Record excerpts
%%

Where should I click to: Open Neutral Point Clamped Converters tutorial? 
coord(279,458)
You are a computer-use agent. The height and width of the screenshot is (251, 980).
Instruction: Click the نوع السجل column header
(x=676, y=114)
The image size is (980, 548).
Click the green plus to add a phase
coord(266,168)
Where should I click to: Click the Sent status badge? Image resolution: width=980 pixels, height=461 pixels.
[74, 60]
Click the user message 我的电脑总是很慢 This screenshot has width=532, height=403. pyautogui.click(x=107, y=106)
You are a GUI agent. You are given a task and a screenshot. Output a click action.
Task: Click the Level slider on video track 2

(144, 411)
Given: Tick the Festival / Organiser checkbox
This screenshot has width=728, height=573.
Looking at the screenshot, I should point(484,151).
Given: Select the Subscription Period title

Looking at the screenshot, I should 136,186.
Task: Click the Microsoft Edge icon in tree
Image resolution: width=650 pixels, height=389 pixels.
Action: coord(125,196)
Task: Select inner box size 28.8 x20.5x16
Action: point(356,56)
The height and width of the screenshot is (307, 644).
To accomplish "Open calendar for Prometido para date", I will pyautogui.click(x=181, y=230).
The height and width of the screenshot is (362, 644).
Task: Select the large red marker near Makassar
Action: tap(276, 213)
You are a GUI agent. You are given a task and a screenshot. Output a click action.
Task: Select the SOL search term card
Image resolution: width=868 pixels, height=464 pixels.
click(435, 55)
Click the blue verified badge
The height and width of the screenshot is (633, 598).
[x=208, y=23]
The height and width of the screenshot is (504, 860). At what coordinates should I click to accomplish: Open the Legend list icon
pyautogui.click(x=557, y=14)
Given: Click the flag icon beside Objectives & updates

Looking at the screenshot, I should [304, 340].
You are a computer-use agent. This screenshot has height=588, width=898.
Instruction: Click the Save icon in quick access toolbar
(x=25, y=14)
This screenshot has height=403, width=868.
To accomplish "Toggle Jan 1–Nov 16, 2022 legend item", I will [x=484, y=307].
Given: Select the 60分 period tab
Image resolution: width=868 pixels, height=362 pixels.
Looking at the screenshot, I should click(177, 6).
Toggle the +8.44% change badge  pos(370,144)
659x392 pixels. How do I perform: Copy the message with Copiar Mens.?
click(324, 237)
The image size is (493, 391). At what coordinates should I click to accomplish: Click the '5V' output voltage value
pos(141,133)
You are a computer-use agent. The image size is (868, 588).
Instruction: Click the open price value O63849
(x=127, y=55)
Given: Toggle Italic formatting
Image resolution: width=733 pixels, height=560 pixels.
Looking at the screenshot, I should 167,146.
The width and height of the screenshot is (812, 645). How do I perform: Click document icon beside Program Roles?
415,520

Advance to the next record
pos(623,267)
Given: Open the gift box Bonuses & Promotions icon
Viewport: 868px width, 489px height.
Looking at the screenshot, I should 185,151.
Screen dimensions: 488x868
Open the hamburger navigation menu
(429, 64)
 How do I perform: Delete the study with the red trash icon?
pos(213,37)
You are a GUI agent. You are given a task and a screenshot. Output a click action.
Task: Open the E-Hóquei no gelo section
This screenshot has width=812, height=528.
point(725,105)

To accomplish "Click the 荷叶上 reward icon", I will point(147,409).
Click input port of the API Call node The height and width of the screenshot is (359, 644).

%%

Exercise goal
State only how many lines above hold the string "computer".

Output of the exercise
3